Heinrich Schenkl (29 January 1859, Innsbruck - 3 December 1919, Vienna) was an Austrian classical philologist. He was the son of classical philologist Karl Schenkl.

From 1876 to 1880 he studied classical philology, archaeology and philosophy at the University of Vienna, where his instructors included Theodor Gomperz and Wilhelm von Hartel. For several years he worked as a gymnasium teacher in Vienna, and in 1892 became an associate professor at the University of Graz. From 1896 onward, he served as a full professor at Graz, being named university dean in 1899. In 1917 he appointed professor of classical philology at the University of Vienna.

== Published works ==
Schenkl was editor of the three volume Bibliotheca patrum latinorum britannica (1891-1908). The following is a list of his noted original works and other editions:
- Plautinische studien, 1881 - Plautine studies.

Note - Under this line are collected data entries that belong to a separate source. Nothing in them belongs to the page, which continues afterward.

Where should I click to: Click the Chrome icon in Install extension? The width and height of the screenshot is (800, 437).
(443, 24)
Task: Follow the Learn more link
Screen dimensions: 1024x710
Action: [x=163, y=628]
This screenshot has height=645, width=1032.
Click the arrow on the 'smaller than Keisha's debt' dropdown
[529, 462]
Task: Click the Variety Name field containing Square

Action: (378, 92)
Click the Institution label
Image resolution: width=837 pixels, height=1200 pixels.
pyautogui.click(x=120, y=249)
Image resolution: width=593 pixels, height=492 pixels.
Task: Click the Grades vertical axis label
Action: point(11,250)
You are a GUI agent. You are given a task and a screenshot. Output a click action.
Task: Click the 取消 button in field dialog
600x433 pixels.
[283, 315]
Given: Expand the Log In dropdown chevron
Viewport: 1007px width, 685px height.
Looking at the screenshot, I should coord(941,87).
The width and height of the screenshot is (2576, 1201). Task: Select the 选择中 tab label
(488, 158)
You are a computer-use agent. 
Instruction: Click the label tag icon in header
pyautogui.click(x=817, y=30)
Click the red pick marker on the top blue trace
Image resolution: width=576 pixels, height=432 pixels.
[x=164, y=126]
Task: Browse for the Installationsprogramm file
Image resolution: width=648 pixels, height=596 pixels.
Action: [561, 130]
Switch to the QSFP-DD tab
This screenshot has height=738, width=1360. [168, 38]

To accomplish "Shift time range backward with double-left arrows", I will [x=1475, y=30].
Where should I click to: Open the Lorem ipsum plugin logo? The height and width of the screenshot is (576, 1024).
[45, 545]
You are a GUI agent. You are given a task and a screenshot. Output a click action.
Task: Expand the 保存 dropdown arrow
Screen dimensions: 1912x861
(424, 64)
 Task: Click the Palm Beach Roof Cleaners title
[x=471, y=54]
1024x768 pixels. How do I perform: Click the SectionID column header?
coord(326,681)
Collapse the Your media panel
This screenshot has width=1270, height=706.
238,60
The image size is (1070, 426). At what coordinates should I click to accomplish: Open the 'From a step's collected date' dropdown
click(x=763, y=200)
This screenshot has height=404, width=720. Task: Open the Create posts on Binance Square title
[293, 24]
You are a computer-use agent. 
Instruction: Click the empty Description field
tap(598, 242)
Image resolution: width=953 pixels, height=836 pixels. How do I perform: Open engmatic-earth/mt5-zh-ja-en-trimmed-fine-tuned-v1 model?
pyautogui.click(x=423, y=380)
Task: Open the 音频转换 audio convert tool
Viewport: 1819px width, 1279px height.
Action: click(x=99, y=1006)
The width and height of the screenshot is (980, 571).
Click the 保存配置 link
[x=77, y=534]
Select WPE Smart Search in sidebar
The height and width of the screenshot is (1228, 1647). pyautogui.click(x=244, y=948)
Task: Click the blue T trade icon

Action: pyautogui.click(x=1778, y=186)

- Zur Textesgeschichte der Eclogen des Calpurnius und Nemesianus, 1883 - Textual history on the eclogue of Titus Calpurnius Siculus and Nemesianus.
- Die Epiktetischen Fragmente. Eine Untersuchung zur Überlieferungsgeschichte der griechischen Florilegien, 1888 - Epictetus fragments: a study on the traditional history of Greek florilegium.
 As an editor:
- Florilegia duo graeca, 1888.
- Epicteti Dissertationes ab Arriano digestae, 1894.
- Themistii in Aristotelis Physica paraphrasis, 1900.
- Sancti Ambrosii Opera. Pars Quarta, 1902 in: Corpus Scriptorum Ecclesiasticorum Latinorum.
- Marci Antonini imperatoris in semet ipsum libri XII, 1913.
- Themistii Orationes quae supersunt; (1965 ff.) edition of Themistius, part of series "Bibliotheca scriptorum Graecorum et Romanorum Teubneriana".